BAM! Hit the nail early in the interview. You know, those ads by all those
527s and Chamber of Commerce and other orgs like that.
Also, Herseth Sandlin called for more bipartisanship next Congress and criticized the way House Democrats passed the stimulus:
JUDY WOODRUFF: What is it that voters were looking for that you couldn't deliver, I mean, and is it realistic?
REP. STEPHANIE HERSETH SANDLIN: I sure tried to help deliver compromise, consensus, bipartisanship.
But the tone of the Congress got off to a very bad start, with the economic stimulus package being passed in the House only with Democratic votes, only a couple of Republican senators supporting it.
And then I'm afraid that there were some decisions about moving the legislative agenda, that, in retrospect, we should have been focused on the economy first and foremost.
JUDY WOODRUFF: You have not always voted in lockstep with your party.
REP. STEPHANIE HERSETH SANDLIN: I voted against the climate-change legislation. Not that I don't believe we should move to a clean-energy economy, and it can be good for South Dakota's economy to do so, but it was started out as a very partisan bill in the committee.
JUDY WOODRUFF: So, given that, given what independent voters are saying, advice for your fellow Democrats as you walk away from this Congress and as they confront the challenges for the next several years?

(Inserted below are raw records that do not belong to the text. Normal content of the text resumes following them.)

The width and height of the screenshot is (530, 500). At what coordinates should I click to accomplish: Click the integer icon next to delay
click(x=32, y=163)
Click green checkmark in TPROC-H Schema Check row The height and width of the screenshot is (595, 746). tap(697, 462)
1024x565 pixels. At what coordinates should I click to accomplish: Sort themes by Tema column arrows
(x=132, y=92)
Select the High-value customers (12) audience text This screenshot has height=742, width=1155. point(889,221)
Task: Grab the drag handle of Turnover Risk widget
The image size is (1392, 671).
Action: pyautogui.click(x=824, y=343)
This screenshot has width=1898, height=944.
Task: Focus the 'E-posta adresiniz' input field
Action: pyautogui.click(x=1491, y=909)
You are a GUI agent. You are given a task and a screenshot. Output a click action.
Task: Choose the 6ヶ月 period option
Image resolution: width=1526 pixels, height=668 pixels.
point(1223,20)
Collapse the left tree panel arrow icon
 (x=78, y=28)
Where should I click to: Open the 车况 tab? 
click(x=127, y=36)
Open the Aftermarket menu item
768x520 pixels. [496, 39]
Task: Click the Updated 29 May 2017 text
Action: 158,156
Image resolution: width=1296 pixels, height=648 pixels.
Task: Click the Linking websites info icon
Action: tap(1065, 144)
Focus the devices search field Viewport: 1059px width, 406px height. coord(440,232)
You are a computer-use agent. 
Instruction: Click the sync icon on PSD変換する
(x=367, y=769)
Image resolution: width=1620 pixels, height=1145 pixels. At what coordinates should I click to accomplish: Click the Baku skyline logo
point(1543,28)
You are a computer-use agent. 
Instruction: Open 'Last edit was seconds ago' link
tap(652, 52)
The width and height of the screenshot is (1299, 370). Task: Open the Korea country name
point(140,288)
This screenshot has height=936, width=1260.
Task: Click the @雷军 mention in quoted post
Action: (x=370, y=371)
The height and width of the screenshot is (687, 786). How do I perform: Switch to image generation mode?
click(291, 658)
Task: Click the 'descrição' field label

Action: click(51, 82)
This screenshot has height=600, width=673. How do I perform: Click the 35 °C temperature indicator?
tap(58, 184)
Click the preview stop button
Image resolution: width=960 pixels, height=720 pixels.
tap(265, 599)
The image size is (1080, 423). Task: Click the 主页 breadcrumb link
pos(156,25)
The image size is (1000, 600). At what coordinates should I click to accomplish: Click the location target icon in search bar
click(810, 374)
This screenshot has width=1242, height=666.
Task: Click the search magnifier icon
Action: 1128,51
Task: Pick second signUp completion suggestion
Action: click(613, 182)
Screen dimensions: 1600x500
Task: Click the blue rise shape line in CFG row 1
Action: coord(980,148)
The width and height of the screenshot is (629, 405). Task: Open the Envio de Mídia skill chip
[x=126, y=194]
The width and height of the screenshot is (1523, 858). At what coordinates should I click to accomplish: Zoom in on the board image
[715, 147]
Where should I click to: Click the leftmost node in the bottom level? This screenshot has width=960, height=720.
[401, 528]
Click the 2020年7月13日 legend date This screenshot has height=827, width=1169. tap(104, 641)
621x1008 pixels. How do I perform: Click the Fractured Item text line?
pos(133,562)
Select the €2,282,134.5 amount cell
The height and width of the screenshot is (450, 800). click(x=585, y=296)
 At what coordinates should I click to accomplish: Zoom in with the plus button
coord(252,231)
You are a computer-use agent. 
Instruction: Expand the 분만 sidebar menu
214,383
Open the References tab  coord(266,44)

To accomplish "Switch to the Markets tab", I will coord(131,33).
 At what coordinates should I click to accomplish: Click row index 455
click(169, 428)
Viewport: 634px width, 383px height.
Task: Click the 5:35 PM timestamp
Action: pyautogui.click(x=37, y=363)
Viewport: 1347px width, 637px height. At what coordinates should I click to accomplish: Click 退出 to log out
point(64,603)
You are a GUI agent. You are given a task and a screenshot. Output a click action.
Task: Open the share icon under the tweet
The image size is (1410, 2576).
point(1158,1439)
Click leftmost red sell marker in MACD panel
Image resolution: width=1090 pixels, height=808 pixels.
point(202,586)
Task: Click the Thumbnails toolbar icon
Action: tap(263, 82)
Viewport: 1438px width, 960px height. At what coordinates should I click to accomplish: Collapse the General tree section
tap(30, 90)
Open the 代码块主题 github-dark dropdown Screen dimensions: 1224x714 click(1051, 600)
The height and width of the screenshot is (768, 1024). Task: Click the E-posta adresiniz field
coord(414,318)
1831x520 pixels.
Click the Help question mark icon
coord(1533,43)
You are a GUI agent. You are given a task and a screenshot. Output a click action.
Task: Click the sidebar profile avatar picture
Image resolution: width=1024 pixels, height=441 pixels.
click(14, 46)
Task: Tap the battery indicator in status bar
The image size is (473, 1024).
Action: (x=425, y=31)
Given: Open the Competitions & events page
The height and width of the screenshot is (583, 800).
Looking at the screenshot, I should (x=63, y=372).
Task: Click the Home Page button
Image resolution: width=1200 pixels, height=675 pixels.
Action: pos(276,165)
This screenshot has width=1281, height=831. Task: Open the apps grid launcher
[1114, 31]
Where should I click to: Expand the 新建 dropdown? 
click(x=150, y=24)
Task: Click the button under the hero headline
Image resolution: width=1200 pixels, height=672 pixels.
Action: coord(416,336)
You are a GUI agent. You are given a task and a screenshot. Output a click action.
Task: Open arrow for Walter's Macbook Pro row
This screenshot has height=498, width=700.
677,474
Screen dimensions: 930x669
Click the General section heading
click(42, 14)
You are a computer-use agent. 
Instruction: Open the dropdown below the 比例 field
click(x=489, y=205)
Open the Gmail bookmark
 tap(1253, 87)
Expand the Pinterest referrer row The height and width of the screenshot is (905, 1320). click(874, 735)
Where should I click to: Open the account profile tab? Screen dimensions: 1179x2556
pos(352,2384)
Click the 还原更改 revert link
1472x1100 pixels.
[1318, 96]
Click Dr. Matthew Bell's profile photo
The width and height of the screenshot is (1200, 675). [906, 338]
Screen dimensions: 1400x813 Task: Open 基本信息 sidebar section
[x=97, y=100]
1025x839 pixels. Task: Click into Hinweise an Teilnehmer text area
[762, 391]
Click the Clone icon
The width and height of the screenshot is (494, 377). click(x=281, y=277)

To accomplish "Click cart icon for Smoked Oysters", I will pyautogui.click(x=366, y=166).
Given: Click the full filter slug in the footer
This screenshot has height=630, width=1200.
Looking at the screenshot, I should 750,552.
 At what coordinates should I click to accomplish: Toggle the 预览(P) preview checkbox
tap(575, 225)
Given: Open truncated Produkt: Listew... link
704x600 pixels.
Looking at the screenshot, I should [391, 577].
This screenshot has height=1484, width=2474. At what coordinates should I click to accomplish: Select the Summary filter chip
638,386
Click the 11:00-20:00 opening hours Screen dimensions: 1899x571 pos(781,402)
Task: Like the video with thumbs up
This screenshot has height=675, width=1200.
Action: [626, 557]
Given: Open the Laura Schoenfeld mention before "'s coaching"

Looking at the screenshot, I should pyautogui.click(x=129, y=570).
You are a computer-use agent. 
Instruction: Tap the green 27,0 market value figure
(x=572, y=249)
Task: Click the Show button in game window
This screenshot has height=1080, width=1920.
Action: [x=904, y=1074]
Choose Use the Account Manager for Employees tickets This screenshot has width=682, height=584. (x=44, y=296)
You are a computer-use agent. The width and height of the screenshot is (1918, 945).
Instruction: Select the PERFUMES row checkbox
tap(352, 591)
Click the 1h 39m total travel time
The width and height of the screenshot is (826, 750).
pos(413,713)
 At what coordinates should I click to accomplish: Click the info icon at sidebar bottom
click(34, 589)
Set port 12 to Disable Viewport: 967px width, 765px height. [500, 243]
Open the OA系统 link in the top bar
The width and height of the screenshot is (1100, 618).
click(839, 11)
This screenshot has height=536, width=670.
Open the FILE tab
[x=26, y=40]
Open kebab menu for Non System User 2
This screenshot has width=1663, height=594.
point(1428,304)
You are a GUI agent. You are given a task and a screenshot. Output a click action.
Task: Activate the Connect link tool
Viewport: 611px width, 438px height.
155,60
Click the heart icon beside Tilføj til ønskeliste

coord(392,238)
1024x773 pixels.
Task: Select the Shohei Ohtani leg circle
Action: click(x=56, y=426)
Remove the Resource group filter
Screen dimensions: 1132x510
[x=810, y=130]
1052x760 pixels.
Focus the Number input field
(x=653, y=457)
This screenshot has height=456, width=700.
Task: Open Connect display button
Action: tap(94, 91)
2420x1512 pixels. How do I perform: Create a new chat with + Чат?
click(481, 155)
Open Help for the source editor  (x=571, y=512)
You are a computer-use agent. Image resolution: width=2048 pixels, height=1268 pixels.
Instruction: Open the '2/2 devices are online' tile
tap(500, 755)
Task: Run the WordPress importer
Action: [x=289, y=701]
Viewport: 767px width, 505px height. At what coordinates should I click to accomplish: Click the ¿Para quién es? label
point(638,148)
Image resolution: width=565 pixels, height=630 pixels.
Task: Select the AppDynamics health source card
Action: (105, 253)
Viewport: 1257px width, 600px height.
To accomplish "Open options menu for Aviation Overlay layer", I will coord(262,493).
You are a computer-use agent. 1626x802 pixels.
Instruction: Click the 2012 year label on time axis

REP. STEPHANIE HERSETH SANDLIN: Sure. If the Republican majority in the House over-reads its mandate, the same way many more liberal members of the Democratic Caucus over-read our mandate after the 2008 election, take advantage. Take advantage, the same way the Republicans took advantage of the other side, the Democratic side, my party, over-reading the mandate in 2008.